Since I don't have any OOTD photos racked up from "vacation" last week, I need to ease back into blogging. And let me clarify that by "vacation" I mean "a trip we took that wasn't relaxing AT ALL."
Here's a fact for you to chew on: anytime someone tells you, "We have a futon/blow up air mattress/really comfortable bed you can sleep on when you come visit," THEY ARE LYING. Or they have no idea just how horrific their futon/blow up air mattress/really comfortable bed really is.
For instance, once when we visited my sis, Tom and I slept on her futon. The first morning after we woke up, neither of us could stand up straight. Seriously sis? It was like sleeping on a feed sack. HORRIFIC.
And just this last week, when visiting my brother-in-law in Washington, we had the misfortune to sleep on a blow up air mattress for a week. Oy vey. Aside from being freezing cold on an air mattress, you can't sit on it without immediately sliding off (which I did on approximately three occasions), or bouncing your bed partner out of the bed.

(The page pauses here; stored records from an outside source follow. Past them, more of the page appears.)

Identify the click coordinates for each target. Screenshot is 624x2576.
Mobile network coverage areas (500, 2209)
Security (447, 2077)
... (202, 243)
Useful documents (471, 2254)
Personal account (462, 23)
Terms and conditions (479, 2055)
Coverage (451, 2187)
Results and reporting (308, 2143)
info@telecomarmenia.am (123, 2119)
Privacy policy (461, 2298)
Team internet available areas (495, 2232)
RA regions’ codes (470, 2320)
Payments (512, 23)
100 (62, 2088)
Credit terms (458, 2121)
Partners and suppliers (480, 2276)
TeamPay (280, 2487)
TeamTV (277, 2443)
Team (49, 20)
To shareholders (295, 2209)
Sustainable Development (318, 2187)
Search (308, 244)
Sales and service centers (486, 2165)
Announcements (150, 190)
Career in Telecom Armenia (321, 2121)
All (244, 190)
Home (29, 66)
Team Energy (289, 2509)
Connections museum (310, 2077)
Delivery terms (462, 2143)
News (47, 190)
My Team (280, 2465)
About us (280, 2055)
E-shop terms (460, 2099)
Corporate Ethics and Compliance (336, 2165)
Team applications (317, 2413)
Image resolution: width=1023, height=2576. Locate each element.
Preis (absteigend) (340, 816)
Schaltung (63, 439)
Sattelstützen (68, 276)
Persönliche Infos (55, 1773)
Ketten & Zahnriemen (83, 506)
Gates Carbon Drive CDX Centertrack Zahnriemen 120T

The second morning that we were there, Gavin came in and asked, "Mommy - why are you sleeping on balloons?" I WISH I KNEW.
My brother-in-law assured us prior to our visit that "our air mattress is really comfortable." LYING BASTARD. Have YOU slept on it? I highly doubt it, or you would stop pawning it off on innocent out-of-towners.
Aside from a few trips into beautiful downtown Spokane (particularly the Riverfront area, and I am being completely serious about that), to quote a line from an old Ben Stiller movie, Keeping the Faith, our trip was "...mostly horrible with a few brief moments of excruciating agony." Let's just say we were in the midst of a lot of family angst, gross pre-teen boys doing gross pre-teen boy things, and the sassypants to beat all sassypants (my niece).
The awesome part of that last thing? Was that anytime she was sassing her parents, my kids started dancing around her and shouting, "You are a sassypants! You are a sassypants!"